=== Your instructions ===
Please give the entries again in full and exactly, without any picture.

Stored data entries:
_ _ _ _

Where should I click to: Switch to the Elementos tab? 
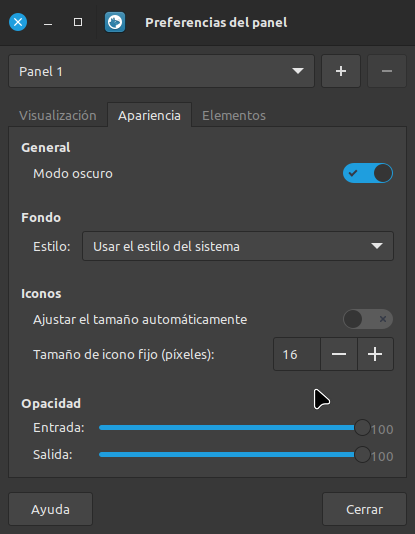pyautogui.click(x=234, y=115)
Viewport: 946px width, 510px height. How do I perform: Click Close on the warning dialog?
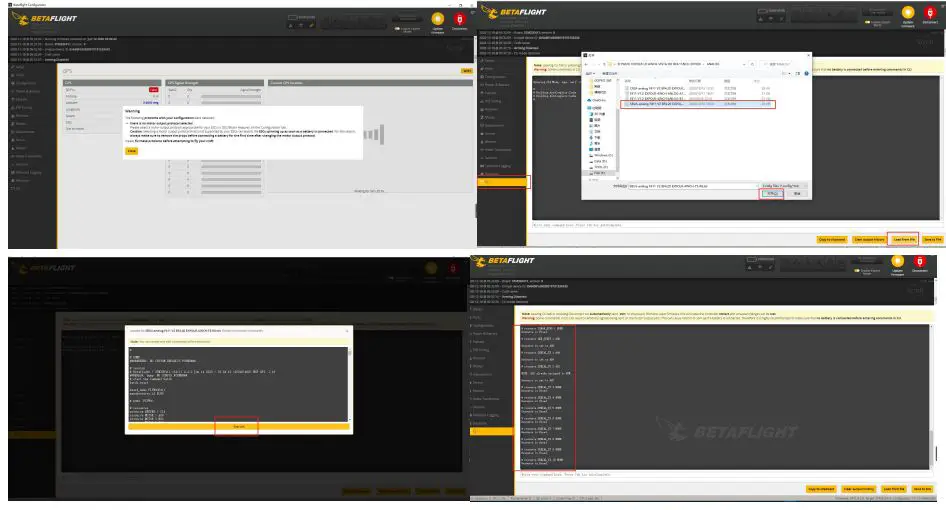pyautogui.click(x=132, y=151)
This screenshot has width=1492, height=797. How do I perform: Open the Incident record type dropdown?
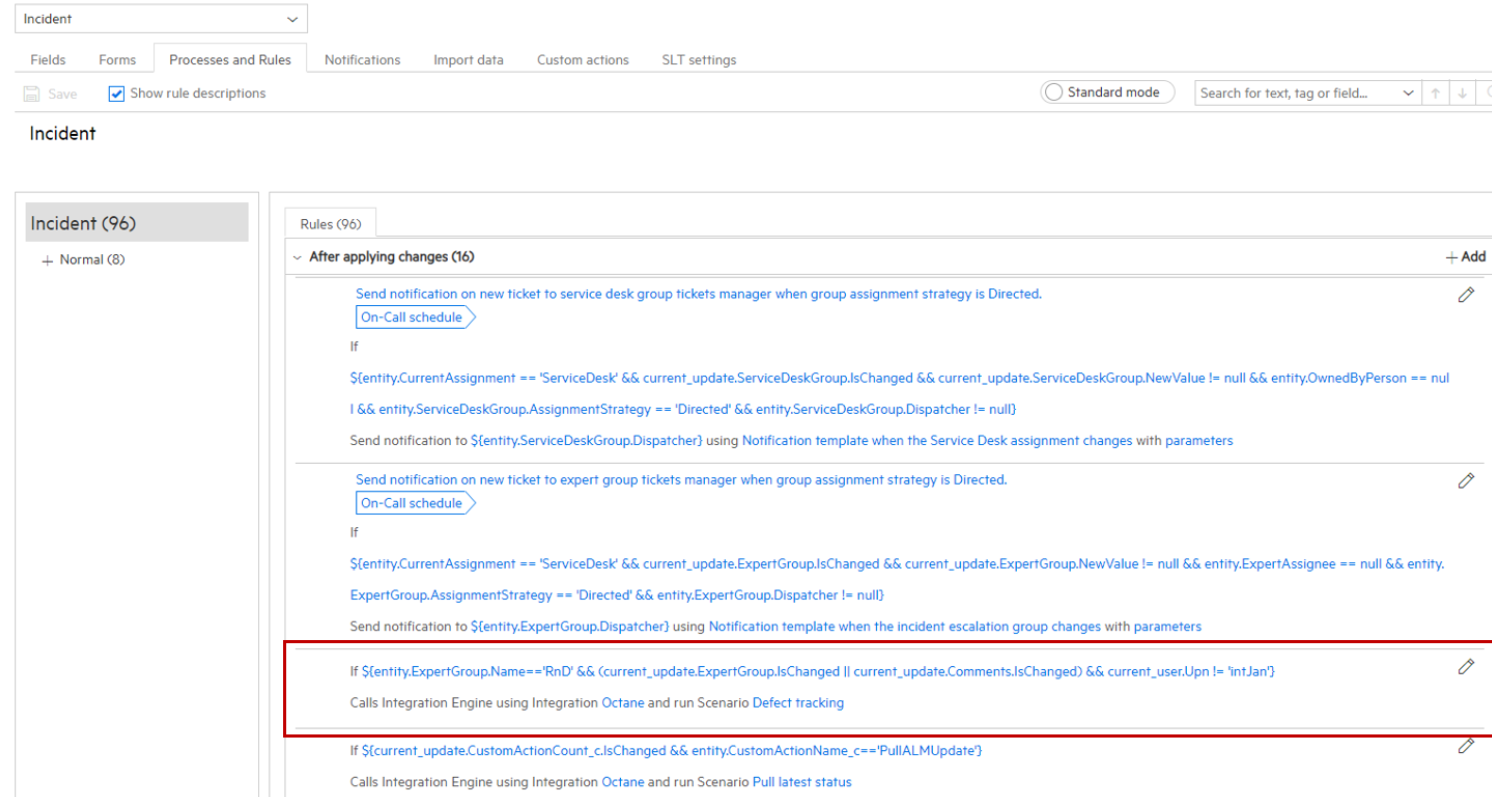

_ _ _ _

=== Response to this exercise ===
Where should I click to: Switch to the Elementos tab? 
pyautogui.click(x=234, y=115)
Viewport: 946px width, 510px height. How do I perform: Click Close on the warning dialog?
pyautogui.click(x=132, y=151)
This screenshot has width=1492, height=797. How do I perform: Open the Incident record type dropdown?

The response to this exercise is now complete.